Devi solo accettare che la vita è un campo di battaglia imprenditoriale, una competizione eterna.

Per molti versi il libro è quindi anche il resoconto di neoliberismons la vittoria. Non solo ognuno è artefice della propria fortuna. No, ognuno è anche responsabile della propria vita e deve solo accettare che la vita è un campo di battaglia imprenditoriale, una competizione eterna in cui sei bravo quanto la tua ultima prestazione. Un luogo dove riescono soprattutto gli estroversi e i commerciabili, mentre gli altri devono stare a guardare nella povertà.

La spada a doppio taglio

I capitoli del libro sono per lo più casi di studio provenienti da tutto il mondo, che ci illuminano su tutto, dalla vita lavorativa dei corrispondenti di guerra freelance alle soluzioni che le start-up collettive portano alla luce come contrasto al precariato, favorito dal datore di lavoro.

Tuttavia, il libro contiene anche capitoli che cercano di trattare il precariato in modo più sfumato e più ampio e lo vedono come un’arma a doppio taglio – una condizione che presenta vantaggi e ricchezze ma allo stesso tempo con svantaggi e sfide.

Del resto una parte della diffusione del precariato è arrivata o almeno si è rafforzata anche con la mia generazione. Oggi ho 44 anni. Sono cresciuto con la convinzione che probabilmente posso fare la maggior parte delle cose. Con l'ansia di gettarmi nel mondo e vedere cosa riserva. Molte delle persone che conosco sono così. Vogliamo libertà e flessibilità. Non vogliamo restare chiusi in un certo ruolo e accontentarci di esso. Faremo tutto il giro nella nostra vita e, di seguito, anche nella nostra vita lavorativa. Potremmo essere viziati e ingenui. Pensiamo che possiamo fare qualsiasi cosa.

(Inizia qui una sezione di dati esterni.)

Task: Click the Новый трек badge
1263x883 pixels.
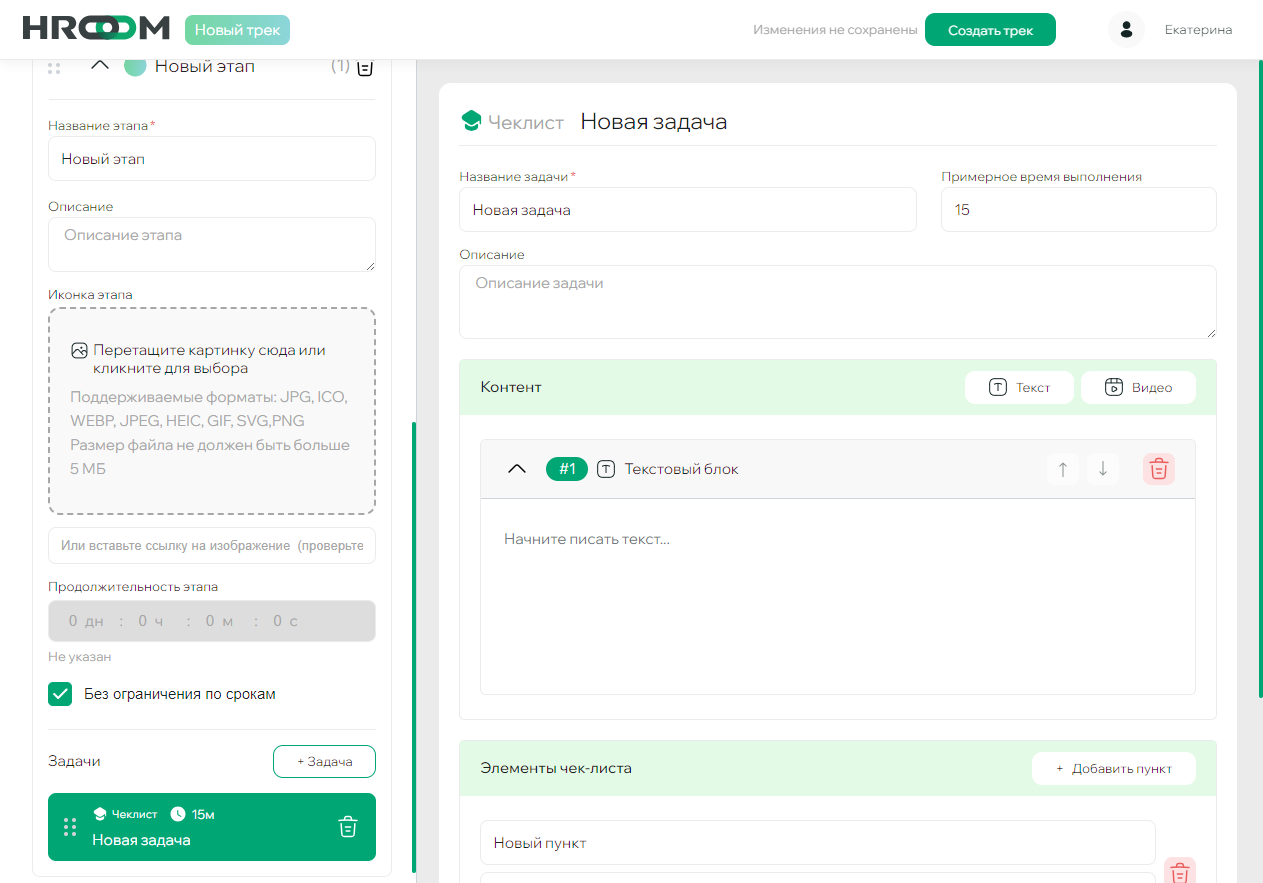Action: pos(237,30)
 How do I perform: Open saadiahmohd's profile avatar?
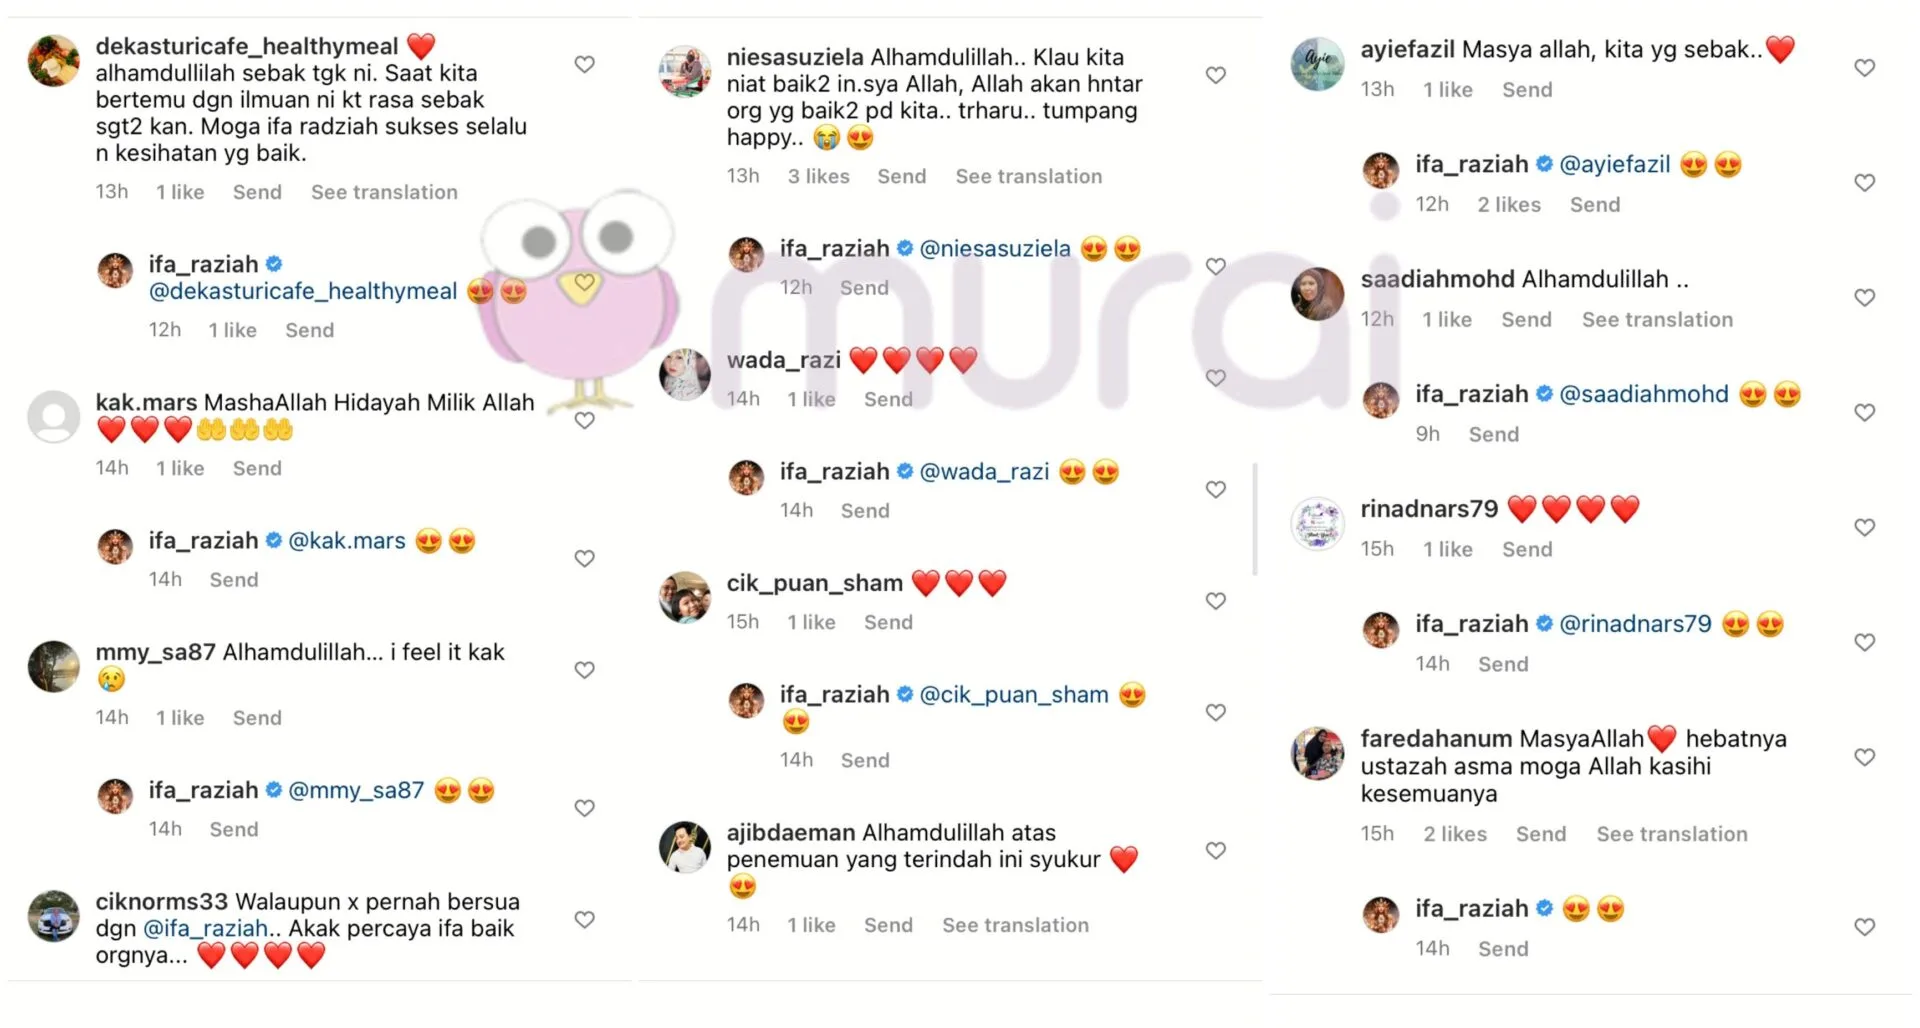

E la mia esperienza è che questo tipo di atteggiamento e approccio alla vita (lavorativa) è prezioso e per molti versi appropriato. Crea versatilità e varietà. Un giorno sei insegnante, il giorno dopo giornalista, poi conduttore televisivo, poi attore, poi di nuovo giornalista. In questa versatilità, che naturalmente contiene anche versatilità in termini di tipologie di clienti e di tipologie di ambienti, non solo puoi metterti alla prova ma anche conoscere tante tipologie diverse di persone. I pregiudizi si abbattono più facilmente nell’opera della versatilità. Le cattive abitudini potrebbero non persistere così facilmente. Diventi più capace di gestire l’improvviso, l’imprevedibile.

Un giorno sei insegnante, il giorno dopo giornalista, poi conduttore televisivo, poi attore, poi di nuovo giornalista.

Per me è stato arricchente e lo è sempre. Oggi, tuttavia, le mie condizioni precarie sono integrate o parzialmente sostituite da un posto, almeno in linea di principio, più permanente presso la facoltà di media e giornalismo di Aarhus. Tuttavia sono ancora tentato dai compiti flessibili, dalla sensazione di mutevolezza, quasi di libertà. Ecco perché io – e un gruppo di altri lemming con me – accetto in gran parte le condizioni del precariato senza battere ciglio. Ed è per questo che il precariato prospera ancora.

Steffen Moestrup
Steffen Moestrup
Collaboratore abituale di MODERN TIMES e docente presso il Medie-og Journalisthøjskole danese.